Bouchon Redux

Bouchoncloseup

There are recipes you make once and then there are those that you couldn’t leave well enough alone. When I first made Thomas Keller’s chocolate bouchons, all I had were big 3-ounce timbale molds from Sur la Table. This chocolate number, despite its size, was pretty heavy and a couple of bites were more than enough to satisfy even the most ingrained chocolate lover. My desire to look for smaller molds intensified when I actually had a divine taste of these little gems at the eponymous Bouchon Bakery at Napa Valley.  They actually used silicone molds, available at J.B. Prince, but they come only in full sheet sizes. I asked customer service if I could cut it in half but the lady I spoke to replied “ You could, but I do not recommend it.” Helpful, huh?

They also had the individual 1.5 ounce molds.  I heed and hawed about buying them – for a couple of reasons – they come out to be more expensive, are more trouble to wash and store. And I do not need more baking dishes!

Bouchonstandlowres_2

Oh well, I eventually gave in. Resistance was futile once the image of cute little bouchons started dancing in my head. So here it is – a replay of the bouchon recipe. I am happy to say that they look and taste pretty darn close to the original!

Ingredientlowres

Cooking Notes:

I actually remembered to cool the bouchons upside down in their molds this time around. This step helped keep its cork-shape perfectly. With the smaller mold size, cooking time is around 18 minutes in a 350F oven.  I used 1/2 tsp of salt compared to the 1 tsp the recipe originally called for. Also, I was more mindful of how I chopped the chocolate and did not have problems with the pastry bag this time. They also make great dinner desserts because you can make the batter a day ahead. The bouchons are also darker for this batch because I used Valrhona unsweetened cocoa instead of Scharffenberger. As usual, the best part is the melted chocolate speckled throughout its interior.

Bouchonmelt

28 thoughts on “Bouchon Redux

  1. veron, these are gorgeous! they look delicious and your photos are so well composed. great job! I use that same ribbon a lot, martha's crafts right? beautiful cake stand too! well done!

  2. Cute little bites of fudgey chocolate heaven? What could be better! I've never even heard of any one attempting to veganize a bouchon, but perhaps I should look into it. ;)

  3. I love that you keep trying until you perfect a recipe; often I try once, and if it doesn't work, I give up and move on. Those little molds are beautiful — and who deserves them more than a professional baker??!
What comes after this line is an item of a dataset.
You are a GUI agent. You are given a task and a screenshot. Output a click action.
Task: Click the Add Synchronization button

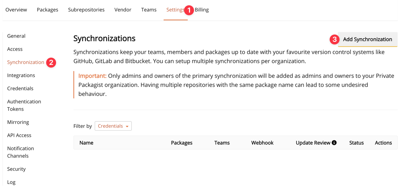tap(367, 39)
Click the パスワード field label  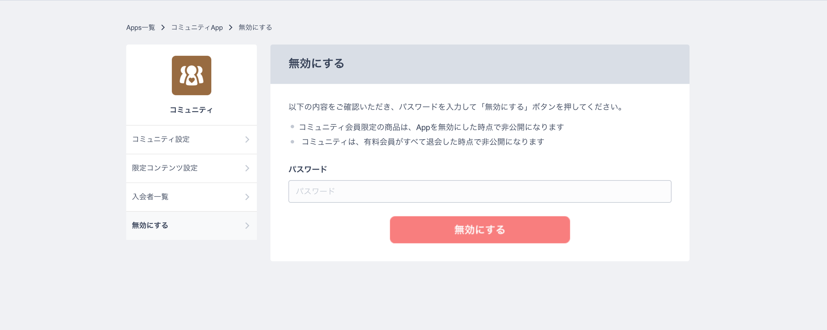click(x=308, y=169)
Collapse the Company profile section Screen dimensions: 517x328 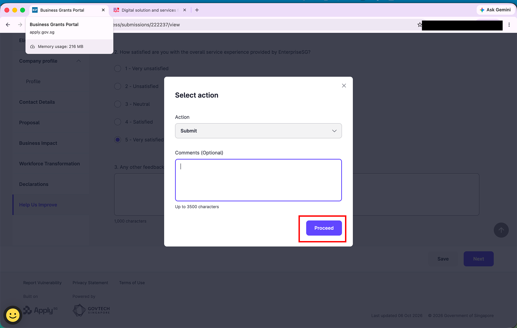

  4. Don't they look cute with those little pink bow ties! Very dapper! I cracked up when I read about the image of little bouchons dancing in your head! Sometimes the confection takes control and we just have to buy the baking pan!

  5. oh Veron, you make me crave for some bouchons now. I am going to make it first time tomorrow morning. Do you think mini muffin pans will work?

  6. Thanks Aran – yes it is Martha stewart crafts. I loved that particular piped pink ribbon of hers as well as the teal one.
    Amy and Mandy – I believe it should work in a mini muffin pan. Just make sure you push in the little chocolate chunks so you will have good structure when you invert it.
    Hi Hannah – couldn't wait to see how you veganize these bouchons!
    Thanks Lydia for you wonderful compliment. I do love the molds a lot and could see many uses for it.
    Thanks T.W. – actually the first thing that came to mind were penguins with pink tuxedo…
    Hi Bookstore Piet – yes it would be good to remove the ribbon before eating it ;).
    Hi Tanna – yes resistance is futile especially after that first bite….

  7. I have been wanting to try making these but I'm having the same trouble with finding the right molds. Can you tell me what the dimensions of yours are? These look beautiful.

  8. I tried some bouchons at the beautiful Pearl Bakery in Portland, Oregon. I highly recommend it. There is another bouchon recipe in David Lebovitz's book about chocolate, which is also on Molly's blog "Orangette." I'll have to try both your's and David's

  9. These just look so pretty – I can't imagine the time they must have taken to unmold and have their pretty pink ribbons tied on. Worth it, though.

  10. I love the way you photographed the ingredients here; that's an excellent way to show a before/after. And to point out the details with text!

    I'm going to steal this idea for a future foray in my own kitchen.

    Thanks for sharing your experience here, I have so little patience with baking, and especially trying to make the food "look" good. Of course, that's why I term myself a messy chef.

  11. JB lists an orange non-stick fleximold holding 15 timable molds, which hold nearly the same volume -has anyone tried these?